WHAT YOU SHOULD DO: Resume the forum discussion about power supply failures and UPS units from where it stops.

PASSAGE SHOWN:
You can use a UPS to help prevent a repeat of what happened. Even though you have a surge protector, there may have been a consistent over supply of current that wouldn't trip a surge protector, but would cause the PSU to overheat and die. I do know that the current from the local power supply in my area tends to fluctuate a lot, but usually runs on the high side, thus I run a UPS for my computer to keep things stable.

But realistically, this may have just been a freak accident. PSUs do die from time to time, even the best ones that are made. You might try checking the current from the wall socket, but if its within normal limits, well, sometimes bad things just happen. And yes, if it really was an insect in the works, a bit of netting will prevent that from happening again, though I'd think of such a thing as a freak accident that's unlikely to repeat itself.
June 20, 2008 3:19:26 PM

sailers problems are similar to mine, no guage gets it, but a ups does sure as heck save alot. Just two evenings ago, I hear a rumble of thunder upon waking, peaked through the blinds to see my city street go dark as I looked.. and the pc kept going.
There is something in the outside power however that can change alot and ups nor powers supplies have no concern... there is still something missing from thier "stuff".

But, I would blame the psu in your case. that is a big no no matter what the excuse is. A good psu just simply dies. sparks flying is localization, and that ought to be a illegal.

(Part of a data file)
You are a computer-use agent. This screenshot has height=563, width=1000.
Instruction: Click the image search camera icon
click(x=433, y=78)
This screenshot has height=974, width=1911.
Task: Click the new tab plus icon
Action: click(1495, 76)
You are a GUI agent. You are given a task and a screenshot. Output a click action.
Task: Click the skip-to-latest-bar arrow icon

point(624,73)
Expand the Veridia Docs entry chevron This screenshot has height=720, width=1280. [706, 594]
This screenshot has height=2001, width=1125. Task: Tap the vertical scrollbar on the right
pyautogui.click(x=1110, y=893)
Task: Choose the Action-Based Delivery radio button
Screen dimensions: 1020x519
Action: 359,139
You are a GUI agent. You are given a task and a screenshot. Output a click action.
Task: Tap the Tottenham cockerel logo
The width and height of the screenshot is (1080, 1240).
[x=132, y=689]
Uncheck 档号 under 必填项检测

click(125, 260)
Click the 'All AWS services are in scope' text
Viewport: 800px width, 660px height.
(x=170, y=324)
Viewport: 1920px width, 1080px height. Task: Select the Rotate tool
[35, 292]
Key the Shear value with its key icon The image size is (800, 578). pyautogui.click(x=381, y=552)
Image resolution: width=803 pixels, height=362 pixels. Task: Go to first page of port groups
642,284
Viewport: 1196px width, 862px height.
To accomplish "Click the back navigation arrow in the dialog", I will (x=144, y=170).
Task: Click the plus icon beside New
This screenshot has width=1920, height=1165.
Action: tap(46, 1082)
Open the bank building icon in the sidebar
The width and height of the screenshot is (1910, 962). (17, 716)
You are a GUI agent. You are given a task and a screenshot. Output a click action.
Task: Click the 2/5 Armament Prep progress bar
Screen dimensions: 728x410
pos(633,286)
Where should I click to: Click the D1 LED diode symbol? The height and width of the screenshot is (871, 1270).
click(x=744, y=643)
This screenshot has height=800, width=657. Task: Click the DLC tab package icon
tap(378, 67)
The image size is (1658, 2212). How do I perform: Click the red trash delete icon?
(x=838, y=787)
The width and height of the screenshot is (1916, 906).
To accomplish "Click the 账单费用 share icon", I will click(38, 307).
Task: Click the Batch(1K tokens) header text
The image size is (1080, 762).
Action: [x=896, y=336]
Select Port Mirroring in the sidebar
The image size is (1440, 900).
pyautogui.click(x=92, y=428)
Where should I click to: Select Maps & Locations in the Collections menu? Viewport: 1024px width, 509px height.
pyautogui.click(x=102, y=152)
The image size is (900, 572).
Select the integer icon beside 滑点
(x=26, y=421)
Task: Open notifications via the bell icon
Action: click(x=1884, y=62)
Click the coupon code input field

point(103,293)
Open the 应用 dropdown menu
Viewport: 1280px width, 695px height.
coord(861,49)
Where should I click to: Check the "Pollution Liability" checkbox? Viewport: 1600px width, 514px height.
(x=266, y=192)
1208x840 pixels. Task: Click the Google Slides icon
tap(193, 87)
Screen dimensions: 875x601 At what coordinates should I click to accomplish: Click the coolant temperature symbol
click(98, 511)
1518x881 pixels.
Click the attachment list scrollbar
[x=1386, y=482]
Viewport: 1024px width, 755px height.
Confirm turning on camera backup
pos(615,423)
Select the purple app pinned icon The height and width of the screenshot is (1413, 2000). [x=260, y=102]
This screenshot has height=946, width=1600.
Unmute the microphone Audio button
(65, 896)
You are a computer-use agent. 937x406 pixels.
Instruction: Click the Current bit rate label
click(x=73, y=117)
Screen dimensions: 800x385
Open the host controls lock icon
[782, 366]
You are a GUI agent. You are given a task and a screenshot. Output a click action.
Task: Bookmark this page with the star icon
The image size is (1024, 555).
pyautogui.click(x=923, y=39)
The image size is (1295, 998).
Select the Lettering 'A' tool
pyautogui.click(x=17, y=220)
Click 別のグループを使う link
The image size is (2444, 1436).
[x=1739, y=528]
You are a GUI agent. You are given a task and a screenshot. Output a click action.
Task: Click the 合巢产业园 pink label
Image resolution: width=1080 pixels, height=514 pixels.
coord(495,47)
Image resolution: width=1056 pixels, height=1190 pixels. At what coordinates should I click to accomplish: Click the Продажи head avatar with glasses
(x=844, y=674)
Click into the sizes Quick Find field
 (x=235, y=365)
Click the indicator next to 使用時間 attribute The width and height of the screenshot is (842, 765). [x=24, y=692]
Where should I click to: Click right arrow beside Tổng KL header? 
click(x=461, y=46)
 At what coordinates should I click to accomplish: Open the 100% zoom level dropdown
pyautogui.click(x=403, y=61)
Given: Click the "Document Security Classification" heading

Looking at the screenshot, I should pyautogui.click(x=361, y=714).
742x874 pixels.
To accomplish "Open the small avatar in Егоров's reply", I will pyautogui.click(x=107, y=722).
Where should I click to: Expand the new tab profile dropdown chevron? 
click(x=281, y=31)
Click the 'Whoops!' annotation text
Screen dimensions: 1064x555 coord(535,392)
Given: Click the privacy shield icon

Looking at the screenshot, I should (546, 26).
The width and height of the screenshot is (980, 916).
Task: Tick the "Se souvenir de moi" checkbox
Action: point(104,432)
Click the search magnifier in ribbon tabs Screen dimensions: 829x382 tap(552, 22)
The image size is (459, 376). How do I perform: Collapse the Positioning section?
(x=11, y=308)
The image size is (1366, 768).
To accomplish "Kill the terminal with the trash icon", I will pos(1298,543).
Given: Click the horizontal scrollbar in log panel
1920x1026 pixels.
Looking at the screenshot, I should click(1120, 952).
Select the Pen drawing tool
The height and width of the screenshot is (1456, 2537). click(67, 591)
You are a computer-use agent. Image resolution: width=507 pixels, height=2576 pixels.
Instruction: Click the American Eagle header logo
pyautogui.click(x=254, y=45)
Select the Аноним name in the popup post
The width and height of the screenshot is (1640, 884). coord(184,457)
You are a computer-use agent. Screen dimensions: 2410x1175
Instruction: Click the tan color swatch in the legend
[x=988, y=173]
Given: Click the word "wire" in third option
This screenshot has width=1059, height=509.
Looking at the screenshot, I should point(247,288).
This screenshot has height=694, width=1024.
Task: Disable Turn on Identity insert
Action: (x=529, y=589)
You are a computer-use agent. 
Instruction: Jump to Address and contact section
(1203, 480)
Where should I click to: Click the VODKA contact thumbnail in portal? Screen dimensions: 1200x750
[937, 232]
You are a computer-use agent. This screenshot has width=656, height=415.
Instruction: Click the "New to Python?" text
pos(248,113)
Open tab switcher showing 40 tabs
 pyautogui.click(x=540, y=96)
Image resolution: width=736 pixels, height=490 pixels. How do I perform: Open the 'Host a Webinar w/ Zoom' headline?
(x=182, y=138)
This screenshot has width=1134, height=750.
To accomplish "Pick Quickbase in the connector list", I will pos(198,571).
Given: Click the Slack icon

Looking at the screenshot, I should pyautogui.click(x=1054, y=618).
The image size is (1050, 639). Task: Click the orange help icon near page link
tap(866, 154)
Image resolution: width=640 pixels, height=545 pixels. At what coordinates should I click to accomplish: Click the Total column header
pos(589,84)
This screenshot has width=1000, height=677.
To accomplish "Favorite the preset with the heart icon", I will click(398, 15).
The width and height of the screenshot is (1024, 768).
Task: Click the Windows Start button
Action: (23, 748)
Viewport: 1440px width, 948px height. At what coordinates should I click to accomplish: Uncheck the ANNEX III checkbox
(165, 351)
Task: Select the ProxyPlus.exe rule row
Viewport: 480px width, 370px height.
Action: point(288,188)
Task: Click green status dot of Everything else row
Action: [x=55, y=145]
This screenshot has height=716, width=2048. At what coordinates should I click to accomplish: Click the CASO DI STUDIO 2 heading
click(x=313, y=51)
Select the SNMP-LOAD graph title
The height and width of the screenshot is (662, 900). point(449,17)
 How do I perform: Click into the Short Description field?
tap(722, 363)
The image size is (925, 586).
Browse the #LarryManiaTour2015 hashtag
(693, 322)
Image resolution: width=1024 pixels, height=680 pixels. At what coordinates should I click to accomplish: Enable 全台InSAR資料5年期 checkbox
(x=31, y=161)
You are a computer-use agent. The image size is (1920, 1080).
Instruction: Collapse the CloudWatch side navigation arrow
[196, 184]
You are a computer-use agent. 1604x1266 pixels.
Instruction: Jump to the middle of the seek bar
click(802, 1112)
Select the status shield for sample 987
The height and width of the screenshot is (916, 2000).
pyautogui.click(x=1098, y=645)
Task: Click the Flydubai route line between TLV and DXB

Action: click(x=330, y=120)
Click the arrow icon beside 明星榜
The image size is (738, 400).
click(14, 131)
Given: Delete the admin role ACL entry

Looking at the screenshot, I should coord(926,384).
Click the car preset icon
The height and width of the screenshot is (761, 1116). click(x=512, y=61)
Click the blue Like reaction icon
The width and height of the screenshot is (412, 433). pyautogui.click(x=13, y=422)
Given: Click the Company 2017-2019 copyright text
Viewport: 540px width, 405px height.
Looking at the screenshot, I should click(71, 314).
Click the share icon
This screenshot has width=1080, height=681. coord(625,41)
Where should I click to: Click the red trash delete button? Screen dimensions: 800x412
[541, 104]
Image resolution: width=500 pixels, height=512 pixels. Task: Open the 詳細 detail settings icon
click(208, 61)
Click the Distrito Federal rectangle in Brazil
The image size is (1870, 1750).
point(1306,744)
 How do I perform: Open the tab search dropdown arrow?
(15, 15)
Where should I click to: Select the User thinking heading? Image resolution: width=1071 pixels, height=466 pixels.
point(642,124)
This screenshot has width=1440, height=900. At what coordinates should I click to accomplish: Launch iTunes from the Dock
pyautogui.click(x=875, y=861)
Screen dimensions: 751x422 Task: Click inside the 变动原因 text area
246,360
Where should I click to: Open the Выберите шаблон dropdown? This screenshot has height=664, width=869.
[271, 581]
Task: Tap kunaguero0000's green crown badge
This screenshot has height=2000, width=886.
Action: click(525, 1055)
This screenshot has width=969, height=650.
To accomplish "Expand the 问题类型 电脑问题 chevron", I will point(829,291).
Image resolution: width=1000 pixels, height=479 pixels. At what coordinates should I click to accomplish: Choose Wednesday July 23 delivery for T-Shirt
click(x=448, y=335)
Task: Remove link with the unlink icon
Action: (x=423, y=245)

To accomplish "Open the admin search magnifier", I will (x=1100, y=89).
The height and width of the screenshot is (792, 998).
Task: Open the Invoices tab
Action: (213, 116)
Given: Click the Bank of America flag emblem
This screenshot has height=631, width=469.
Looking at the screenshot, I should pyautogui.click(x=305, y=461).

EXPECTED ANSWER:
June 20, 2008 3:40:54 PM

sailer said:
You can use a UPS to help prevent a repeat of what happened. Even though you have a surge protector, there may have been a consistent over supply of current that wouldn't trip a surge protector, but would cause the PSU to overheat and die. I do know that the current from the local power supply in my area tends to fluctuate a lot, but usually runs on the high side, thus I run a UPS for my computer to keep things stable.

But realistically, this may have just been a freak accident. PSUs do die from time to time, even the best ones that are made. You might try checking the current from the wall socket, but if its within normal limits, well, sometimes bad things just happen. And yes, if it really was an insect in the works, a bit of netting will prevent that from happening again, though I'd think of such a thing as a freak accident that's unlikely to repeat itself.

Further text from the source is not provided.